To avoid penal action, motorists obfuscate vehicle numbers

Bending, smudging, breaking, tying ribbons, hanging helmet and changing the angle of rear number plates are some of the tricks

Updated - July 10, 2021 11:43 pm IST

Published - July 10, 2021 11:42 pm IST - Hyderabad

Traffic police personnel checking the registration number of a two-wheeler in Hyderabad.

Traffic police personnel checking the registration number of a two-wheeler in Hyderabad.

It is a wild west on the streets of Hyderabad with traffic police wielding cameras like weapons and vehicle owners tampering with their registration number to dodge penal action.

On Saturday, one citizen posted a photograph of a number plate with one digit having the photograph of an MLA.

Another citizen posted a photograph of a number plate that’s covered with a surgical mask.

“We penalise them and make them rectify the number plate,” said a policeman attached to Toli Chowki Traffic Police when asked about the tampered number plates.

Barely visible

But even when the number plates are rectified, they are barely visible.

According to a 2018 Ministry of Road Transport and Highways notification, all vehicles should have high security number plates with a chromium-based hologram.

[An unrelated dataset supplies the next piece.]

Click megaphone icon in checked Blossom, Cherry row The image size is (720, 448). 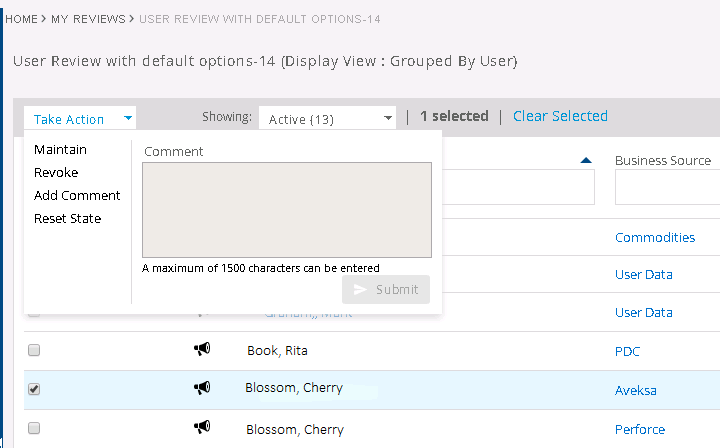coord(202,388)
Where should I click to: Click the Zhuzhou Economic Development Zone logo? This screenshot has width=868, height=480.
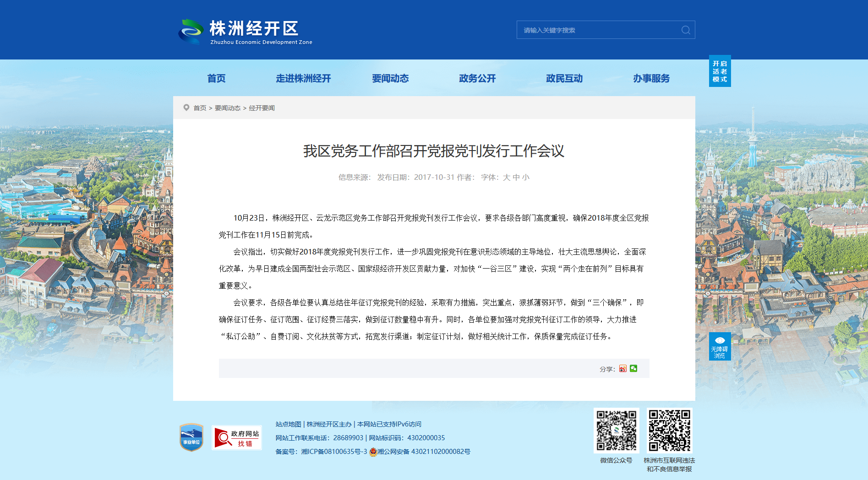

“The unique high security registration plate shall be linked electronically to the vehicle after its affixture on the vehicle on registration,” says the notification.

But on the streets of Hyderabad, the rule book goes for a toss as honest citizens are punished for minor infractions while those tampering with number plates with criminal intent go scot free.

Bending, smudging, breaking, tying ribbons, hanging helmet and changing the angle of the rear number plates are some of the tricks being devised by motorists to escape being penalised. It is not just the two-wheeler riders who are smudging, bending and hiding number plates. Vehicles transporting construction material and dangerous goods are the biggest culprits.

Every night, hundreds of heavy duty trucks loaded with sand and other construction material stream into the city from east.

A majority of them have number plates hidden behind ribbons, danglers, have smudged digits or illegal guard rails blocking the view. Even when they are caught, vehicles transporting overladen cargo get a rap on the knuckles.

A vehicle with TS07UH1277 owned by a plastic goods company has been penalised multiple times but with ₹100 or ₹135. While the challans are being promptly repaid, the transport of overladen goods has not ceased putting citizens’ lives at risk.

Helpless policemen

“We cannot do more than this. We can only click photograph and hope they pay the penalty,” said the traffic police official posted near Ring Road in Karwan.

Incidentally, on the same stretch of road there are three parking bays for trucks transporting construction material. The number plates of the vehicles parked there remain hidden or are smudged. The vehicle owners use the jurisdictional boundaries on either side of the Attapur Bridge to evade police surveillance.